A couple weeks ago I wrote about my website managment workflow changing up a bit due to Panic’s recent announcement that they were discontinuing Transmit. To summarize, yes, Transmit will continue to work for the time being and Panic has stated that it will continue developing Coda for iOS. But they’ve been slow to adopt new iOS features such as drag one drop while plenty of others are already offering that support. So, I’ve been checking out my options.
After two weeks with the new workflow on the iPad I can say this was a great decision and I no longer consider it tentative or experimental. This is going to stick and I’m pretty excited about it. I’ve moved Coda off my dock and into a folder. In it’s place are Textastic and FileBrowser. Not only is this going to work, it’s going to be much better than I expected. Here’s why.

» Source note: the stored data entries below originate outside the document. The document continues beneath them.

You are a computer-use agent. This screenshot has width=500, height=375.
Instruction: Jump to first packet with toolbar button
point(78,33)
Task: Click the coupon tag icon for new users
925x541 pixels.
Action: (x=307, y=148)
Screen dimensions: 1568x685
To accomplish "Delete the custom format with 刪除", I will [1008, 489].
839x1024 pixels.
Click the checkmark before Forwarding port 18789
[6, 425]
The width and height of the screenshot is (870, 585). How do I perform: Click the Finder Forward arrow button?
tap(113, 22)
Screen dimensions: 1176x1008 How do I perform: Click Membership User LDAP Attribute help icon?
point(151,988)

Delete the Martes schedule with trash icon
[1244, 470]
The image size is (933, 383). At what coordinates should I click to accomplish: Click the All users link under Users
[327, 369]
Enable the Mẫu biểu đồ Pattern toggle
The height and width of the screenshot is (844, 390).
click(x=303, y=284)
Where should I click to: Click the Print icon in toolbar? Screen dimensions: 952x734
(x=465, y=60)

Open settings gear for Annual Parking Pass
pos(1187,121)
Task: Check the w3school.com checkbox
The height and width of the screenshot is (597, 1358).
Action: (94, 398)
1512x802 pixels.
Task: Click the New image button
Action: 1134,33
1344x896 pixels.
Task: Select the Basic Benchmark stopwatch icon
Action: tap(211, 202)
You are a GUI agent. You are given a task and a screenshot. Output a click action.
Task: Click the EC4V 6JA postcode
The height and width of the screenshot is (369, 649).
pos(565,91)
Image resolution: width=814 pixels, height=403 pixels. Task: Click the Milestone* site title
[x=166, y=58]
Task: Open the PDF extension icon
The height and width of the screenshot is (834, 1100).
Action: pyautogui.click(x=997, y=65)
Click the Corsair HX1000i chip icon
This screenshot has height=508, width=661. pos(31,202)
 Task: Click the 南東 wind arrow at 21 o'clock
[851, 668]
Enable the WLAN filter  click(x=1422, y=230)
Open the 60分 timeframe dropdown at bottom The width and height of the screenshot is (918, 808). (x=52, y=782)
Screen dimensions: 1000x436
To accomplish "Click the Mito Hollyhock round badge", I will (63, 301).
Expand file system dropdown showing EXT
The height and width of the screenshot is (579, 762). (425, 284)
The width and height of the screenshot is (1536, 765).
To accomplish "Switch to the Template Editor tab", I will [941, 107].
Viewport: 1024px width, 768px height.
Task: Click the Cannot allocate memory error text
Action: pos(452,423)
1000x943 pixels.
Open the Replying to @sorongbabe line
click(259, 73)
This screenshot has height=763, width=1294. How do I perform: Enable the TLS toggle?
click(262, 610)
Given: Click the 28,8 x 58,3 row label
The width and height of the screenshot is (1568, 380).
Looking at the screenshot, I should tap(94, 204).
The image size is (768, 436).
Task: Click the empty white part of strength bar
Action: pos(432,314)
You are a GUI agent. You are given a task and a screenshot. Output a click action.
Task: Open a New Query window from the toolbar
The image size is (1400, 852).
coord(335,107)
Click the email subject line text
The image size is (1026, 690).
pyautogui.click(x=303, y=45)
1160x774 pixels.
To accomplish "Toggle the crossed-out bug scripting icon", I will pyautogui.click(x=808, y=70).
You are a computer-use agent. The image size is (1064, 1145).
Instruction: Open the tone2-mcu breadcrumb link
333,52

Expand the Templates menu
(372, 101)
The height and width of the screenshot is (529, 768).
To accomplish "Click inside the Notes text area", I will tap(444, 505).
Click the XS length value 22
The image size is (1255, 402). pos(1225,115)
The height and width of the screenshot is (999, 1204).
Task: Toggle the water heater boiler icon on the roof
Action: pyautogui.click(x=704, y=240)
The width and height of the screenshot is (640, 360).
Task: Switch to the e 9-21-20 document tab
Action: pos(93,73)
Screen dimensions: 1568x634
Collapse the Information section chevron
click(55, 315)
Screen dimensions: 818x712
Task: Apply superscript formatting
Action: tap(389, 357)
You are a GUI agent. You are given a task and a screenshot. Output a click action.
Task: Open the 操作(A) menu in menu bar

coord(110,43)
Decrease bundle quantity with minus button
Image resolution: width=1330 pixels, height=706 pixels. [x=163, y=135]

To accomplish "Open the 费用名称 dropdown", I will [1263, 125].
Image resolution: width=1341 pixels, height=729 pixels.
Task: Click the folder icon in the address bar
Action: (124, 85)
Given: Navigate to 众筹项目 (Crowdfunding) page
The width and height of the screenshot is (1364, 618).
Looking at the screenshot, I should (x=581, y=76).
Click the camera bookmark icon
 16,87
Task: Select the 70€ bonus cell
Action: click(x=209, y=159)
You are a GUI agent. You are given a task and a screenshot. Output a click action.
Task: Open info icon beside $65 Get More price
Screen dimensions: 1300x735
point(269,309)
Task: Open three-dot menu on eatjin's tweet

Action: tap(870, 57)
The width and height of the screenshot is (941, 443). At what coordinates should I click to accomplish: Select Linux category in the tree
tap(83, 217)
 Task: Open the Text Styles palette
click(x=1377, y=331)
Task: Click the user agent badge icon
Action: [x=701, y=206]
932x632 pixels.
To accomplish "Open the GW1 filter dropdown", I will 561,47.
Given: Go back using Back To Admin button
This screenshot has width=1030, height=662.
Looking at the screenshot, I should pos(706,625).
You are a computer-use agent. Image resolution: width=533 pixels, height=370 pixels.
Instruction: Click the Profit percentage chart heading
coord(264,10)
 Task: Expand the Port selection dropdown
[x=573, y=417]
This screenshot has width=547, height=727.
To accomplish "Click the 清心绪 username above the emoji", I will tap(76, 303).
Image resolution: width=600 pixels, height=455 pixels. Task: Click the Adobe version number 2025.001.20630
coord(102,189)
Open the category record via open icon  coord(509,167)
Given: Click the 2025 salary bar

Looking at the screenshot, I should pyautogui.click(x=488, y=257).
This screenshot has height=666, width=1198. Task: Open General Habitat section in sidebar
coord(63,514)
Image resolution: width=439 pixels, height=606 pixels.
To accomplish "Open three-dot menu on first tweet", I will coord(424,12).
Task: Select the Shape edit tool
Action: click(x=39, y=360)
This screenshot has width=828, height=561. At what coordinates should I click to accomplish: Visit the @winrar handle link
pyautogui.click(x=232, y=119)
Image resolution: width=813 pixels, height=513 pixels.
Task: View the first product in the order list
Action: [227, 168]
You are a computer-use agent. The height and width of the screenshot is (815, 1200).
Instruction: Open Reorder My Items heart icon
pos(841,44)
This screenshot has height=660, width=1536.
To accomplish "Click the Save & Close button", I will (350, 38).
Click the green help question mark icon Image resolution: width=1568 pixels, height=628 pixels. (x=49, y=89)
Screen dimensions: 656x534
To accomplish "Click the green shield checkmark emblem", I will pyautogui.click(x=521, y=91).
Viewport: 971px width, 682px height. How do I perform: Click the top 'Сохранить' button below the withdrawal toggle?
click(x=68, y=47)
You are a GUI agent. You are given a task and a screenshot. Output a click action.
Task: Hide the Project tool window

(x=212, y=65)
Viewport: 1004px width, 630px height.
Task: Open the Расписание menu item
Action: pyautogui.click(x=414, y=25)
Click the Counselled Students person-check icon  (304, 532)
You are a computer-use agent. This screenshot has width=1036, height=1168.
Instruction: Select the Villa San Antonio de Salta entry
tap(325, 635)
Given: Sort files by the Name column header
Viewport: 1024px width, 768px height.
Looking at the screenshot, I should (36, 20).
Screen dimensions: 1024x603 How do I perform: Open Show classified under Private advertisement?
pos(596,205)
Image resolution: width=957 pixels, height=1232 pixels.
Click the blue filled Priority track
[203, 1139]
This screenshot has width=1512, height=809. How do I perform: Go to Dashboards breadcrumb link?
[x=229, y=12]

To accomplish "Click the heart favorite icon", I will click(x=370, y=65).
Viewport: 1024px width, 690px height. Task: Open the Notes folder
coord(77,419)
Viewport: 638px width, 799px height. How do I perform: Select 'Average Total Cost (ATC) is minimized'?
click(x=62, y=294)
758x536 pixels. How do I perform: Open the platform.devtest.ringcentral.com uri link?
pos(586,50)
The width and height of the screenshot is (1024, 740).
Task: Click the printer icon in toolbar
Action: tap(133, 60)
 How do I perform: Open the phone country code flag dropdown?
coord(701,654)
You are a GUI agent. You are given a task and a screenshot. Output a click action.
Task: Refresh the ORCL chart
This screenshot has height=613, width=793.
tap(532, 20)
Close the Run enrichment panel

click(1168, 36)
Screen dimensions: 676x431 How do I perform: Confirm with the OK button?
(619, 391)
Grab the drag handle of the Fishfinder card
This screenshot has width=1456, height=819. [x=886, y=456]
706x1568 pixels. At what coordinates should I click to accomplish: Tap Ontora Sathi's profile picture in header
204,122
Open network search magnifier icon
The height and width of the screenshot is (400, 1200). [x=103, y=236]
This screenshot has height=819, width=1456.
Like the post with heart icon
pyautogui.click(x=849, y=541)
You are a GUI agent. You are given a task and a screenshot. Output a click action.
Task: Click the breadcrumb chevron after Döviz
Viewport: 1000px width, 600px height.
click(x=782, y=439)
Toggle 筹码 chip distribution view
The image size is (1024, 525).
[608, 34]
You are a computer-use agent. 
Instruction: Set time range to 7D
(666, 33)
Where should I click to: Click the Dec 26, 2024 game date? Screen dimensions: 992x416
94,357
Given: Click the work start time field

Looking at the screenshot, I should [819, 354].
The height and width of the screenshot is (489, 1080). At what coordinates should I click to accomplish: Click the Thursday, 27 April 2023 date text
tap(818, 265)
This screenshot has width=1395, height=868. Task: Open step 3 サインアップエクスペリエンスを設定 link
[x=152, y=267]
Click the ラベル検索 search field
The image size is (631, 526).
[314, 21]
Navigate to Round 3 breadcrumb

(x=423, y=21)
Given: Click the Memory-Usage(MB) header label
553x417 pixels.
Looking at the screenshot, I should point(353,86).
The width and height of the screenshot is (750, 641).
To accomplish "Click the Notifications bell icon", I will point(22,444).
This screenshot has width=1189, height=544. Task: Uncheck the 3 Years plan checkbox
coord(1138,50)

iCloud Storage, FTP, Two Pane View
Textastic allows for my “local” file storage to be in iCloud. So, unlike Coda, my files are now synced between all devices. Next, Textastic’s built in ftp is excellent. And I get the two pane file browser I’ve gotten used to with Transmit and Coda. Local files on the left, server files on the right. The html editor is excellent and is, for the most part, more responsive than Coda. Also, and this is really nice as it saves me from extra tapping, uploading right from a standard share button within the edit window. Coda requires switching out of the edit window to upload changes.
Drag and Drop
Unlike Transmit and Coda, the developers of FileBrowser have implemented excellent drag and drop support. I’ve set-up ftp servers in FileBrowser and now it’s a simple action to select multiple files from practically anywhere and drag them right into my server. Or, just as easily, because I’ve got all of my website projects stored in iCloud I can drag and drop from anywhere right into the appropriate project folder in the Files app then use the ftp server in Textastic to upload. Either way works great. Coda/Transmit do not support drag and drop between apps and are a closed silo. The new workflow is now much more open and with less friction.
Image Display and Editing
One benefit of FileBrowser is the display of images. In the file view thumbnails on the remote server are nicely displayed. If I need to browse through a folder of images at a much larger view I can do that too as it has a full screen image display that allows for swiping through. Fantastic and not something offered by Transmit or Coda. Also, from a list view of either Files or FileBrowser, local or remote, I can easily drag and drop an image to import into Affinity Photo for editing. Or, from the list view, I can select the photo to share/copy to Affinity Photo (or any image editor).
Textastic and Files
This was another pleasant surprise. While I’ll often get into editing mode and just work from an app, in this case Textastic, every so often I might come at the task from another app. Say, for example, I’ve gotten a new images emailed from a client as happened today. I opened Files into split view with Mail. In two taps I had the project folder open in Files. A simple drag and drop and my images were in the folder they needed to go to. The client also had text in the body of the email for an update to one of his pages. I copied it then tapped the html file in Files which opened the file right up in Textastic. I made the change. Then uploaded the images and html files right from Textastic.
Problems?
Thus far I’ve encountered only one oddity with this new workflow and it has to do with this last point of editing Textastic files by selecting them from within the Files app. As far as I can tell, this is not creating a new copy or anything, it is editing the file in place within Textastic. But for any file I’ve accessed via Files it shows a slight variation in the recents file list within Textastic. Same file, but the app seems to be treating it as a different file and it shows up twice in the recent files list. Weird. It is just one file though and my changes are intact regardless of how I’m opening it. As a user it seems like a bug but it may just be “the way it works”.